This morning I awoke, brewed coffee, cooked eggs, and sat down to read, pray, and journal.
I often use The Divine Hours to give structure to my time of prayer, to further saturate my mind with the words of Scripture, and to use well-worn words as I pay attention to God.
This week, there is an appointed prayer which reads:
Almighty God, the fountain of all wisdom, you know my necessities before I ask and my ignorance in asking: Have compassion on my weakness, and mercifully forgive me those things which for my unworthiness I dare not, and for my blindness I cannot ask; through the worthiness of your Son Jesus Christ my Lord, who lives and reigns with you and the Holy Spirit, one God, now and for ever. Amen.
Those things we need, God knows before we ask. Yet we sometimes fail to present our needs before God either because of pride or ignorance. Knowing ourselves well enough to discern how and why we do not trust God fully is rooted in an evasive impulse that is hard to pin down, though I am quite certain it has something to do with the human condition.
Prayers like the one above help us humbly acknowledge that we do not always name or know our needs, yet God provides. In prayer we are wise to confess that because of sin we do not always bring our requests to God as we should, and because of our finitude we do not always share with God our deepest needs. The words unworthiness and ignorance, employed so well above, capture this perfectly. We are human.

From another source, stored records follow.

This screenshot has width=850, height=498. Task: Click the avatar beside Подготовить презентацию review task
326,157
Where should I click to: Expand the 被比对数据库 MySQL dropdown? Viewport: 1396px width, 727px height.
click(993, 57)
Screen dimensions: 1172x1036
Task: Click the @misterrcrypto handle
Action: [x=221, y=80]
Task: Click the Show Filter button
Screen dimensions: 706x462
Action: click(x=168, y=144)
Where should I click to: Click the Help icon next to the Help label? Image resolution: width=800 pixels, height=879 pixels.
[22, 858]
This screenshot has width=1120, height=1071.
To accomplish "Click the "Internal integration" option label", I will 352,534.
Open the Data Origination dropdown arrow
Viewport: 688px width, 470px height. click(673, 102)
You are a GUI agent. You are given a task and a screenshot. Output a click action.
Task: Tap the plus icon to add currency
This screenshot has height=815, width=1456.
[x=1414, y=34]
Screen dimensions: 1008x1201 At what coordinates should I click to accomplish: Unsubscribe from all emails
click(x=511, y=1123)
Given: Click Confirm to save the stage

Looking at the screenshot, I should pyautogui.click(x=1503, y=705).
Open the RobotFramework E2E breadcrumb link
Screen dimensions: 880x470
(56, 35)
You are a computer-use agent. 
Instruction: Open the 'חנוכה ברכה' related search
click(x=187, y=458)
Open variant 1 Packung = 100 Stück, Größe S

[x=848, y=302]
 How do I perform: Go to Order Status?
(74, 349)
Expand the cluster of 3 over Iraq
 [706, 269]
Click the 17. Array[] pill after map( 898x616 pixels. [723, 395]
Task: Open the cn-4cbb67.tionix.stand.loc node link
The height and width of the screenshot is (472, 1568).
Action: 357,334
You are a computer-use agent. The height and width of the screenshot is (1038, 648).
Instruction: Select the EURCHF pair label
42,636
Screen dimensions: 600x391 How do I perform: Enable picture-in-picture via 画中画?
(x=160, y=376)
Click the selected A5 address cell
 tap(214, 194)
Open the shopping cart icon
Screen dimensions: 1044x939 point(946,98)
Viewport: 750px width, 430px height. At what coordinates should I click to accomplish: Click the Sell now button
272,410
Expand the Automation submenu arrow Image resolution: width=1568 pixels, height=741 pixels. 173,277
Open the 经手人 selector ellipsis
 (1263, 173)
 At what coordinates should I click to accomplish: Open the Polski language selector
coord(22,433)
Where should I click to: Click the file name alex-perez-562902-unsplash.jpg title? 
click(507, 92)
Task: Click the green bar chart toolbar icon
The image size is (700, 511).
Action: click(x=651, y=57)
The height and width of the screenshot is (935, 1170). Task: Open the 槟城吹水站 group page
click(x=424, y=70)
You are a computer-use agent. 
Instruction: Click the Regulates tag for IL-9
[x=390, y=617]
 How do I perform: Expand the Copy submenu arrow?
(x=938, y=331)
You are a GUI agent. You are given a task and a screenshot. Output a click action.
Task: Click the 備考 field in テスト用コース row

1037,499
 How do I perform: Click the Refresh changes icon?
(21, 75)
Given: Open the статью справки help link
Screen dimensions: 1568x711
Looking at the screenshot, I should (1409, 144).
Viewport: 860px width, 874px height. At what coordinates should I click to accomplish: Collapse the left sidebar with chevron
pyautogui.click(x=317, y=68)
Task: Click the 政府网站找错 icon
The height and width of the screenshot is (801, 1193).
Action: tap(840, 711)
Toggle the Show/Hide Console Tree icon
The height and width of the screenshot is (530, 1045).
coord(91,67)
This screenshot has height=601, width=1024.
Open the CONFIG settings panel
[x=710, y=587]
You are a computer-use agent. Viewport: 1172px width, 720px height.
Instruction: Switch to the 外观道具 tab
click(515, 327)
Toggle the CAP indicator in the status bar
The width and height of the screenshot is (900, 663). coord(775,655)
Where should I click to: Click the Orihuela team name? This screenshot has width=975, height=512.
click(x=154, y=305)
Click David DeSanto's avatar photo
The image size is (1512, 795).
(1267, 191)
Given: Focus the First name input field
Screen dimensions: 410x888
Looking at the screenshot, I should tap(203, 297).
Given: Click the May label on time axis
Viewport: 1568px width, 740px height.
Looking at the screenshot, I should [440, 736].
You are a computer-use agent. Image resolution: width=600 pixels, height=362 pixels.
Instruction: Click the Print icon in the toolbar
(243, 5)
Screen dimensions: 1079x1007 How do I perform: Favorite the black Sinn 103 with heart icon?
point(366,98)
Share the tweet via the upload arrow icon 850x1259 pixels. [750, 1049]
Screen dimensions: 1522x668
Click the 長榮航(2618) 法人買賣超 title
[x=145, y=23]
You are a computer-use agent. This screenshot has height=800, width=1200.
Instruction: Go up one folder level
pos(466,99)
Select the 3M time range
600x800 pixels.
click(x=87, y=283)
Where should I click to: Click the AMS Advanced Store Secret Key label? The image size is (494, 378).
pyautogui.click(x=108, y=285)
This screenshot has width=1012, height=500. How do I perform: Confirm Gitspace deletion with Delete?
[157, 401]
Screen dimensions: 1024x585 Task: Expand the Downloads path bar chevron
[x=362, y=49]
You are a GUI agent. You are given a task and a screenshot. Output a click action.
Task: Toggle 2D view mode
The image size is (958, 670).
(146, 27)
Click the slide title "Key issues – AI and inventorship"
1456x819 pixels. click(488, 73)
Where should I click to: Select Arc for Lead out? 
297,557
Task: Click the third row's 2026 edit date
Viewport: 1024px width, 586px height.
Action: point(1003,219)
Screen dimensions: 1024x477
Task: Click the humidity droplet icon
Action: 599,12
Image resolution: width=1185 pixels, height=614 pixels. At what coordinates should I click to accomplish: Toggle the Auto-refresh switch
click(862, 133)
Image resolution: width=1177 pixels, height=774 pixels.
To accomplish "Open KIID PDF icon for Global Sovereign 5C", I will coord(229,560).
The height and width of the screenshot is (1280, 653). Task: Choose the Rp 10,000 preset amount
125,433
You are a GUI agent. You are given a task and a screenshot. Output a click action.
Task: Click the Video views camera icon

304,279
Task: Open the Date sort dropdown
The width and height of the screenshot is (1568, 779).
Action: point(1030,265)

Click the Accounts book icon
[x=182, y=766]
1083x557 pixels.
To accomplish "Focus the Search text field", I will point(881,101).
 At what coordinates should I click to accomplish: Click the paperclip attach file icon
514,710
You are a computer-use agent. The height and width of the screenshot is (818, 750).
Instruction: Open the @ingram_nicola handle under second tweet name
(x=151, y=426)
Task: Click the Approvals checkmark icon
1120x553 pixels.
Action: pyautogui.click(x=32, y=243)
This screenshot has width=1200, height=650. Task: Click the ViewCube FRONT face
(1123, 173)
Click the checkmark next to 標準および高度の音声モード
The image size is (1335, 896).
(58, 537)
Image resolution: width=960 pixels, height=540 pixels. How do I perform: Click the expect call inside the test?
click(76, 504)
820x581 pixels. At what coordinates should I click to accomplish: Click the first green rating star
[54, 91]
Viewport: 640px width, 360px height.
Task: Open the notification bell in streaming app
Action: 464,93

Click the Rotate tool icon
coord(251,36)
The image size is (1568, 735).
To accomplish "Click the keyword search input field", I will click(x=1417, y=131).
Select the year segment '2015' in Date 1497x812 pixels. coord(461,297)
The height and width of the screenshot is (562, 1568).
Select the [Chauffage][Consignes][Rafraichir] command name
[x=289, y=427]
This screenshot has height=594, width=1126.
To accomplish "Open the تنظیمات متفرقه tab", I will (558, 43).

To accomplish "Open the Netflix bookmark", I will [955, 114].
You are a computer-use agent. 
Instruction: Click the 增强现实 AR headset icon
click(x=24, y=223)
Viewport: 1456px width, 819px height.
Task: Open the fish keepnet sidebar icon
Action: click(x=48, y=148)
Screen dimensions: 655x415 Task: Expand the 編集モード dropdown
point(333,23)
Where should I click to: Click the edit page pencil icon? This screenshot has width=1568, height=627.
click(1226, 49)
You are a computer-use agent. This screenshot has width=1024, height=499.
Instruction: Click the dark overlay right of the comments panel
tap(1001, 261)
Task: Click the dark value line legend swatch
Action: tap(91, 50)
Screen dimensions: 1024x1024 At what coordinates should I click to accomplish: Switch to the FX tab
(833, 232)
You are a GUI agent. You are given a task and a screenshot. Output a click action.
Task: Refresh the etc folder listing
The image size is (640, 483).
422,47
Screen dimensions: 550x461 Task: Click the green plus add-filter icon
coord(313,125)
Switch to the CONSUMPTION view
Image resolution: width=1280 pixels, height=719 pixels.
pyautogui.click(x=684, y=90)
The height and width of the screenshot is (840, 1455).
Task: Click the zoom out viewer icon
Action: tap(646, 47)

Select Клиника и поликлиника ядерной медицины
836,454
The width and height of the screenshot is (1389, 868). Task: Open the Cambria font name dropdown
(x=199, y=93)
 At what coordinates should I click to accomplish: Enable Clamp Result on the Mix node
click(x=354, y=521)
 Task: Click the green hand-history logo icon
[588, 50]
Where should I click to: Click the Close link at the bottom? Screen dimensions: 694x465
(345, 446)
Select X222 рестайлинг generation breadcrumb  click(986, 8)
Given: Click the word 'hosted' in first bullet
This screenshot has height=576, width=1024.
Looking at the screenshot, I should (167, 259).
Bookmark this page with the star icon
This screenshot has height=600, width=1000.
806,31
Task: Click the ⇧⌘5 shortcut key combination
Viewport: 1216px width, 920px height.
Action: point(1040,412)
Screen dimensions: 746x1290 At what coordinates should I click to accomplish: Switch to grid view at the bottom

Thankfully, that is not held against us, for it is through the worthiness of Jesus Christ that we receive mercy and forgiveness of sin. Our unworthiness and ignorance are overcome by the one who alone is worthy to receive honor, glory, and praise, the one who came to reveal the wisdom of God. We are redeemed through Christ's cross and resurrection.
When we do not succeed in checking ourselves, God is merciful. God extends mercy in sending the Holy Spirit, who inwardly convicts us of sin and brings to our awareness ways we are called to walk in holiness. While we are held accountable before God as individuals, we have been gathered collectively to the people of God, who exhort us to live as disciples of Jesus and encourage us to live a life of faithfulness. God calls us into a community to refine us. Not only is God merciful when we do not perceive our own shortcomings, God engages us personally and invites us into community to equip us with a deeper knowledge of ourselves. We are then sent forth to serve Jesus in light of that knowledge, loving God and loving neighbor.
God's mercy is inexhaustible. God is "compassionate and gracious; slow to anger, abounding in love." Remember your finitude, rest in God, and rejoice in the good news that Christ died for you knowing those things about you which you do not even know about yourself, supplying for your every need, and equipping you for meaningful service.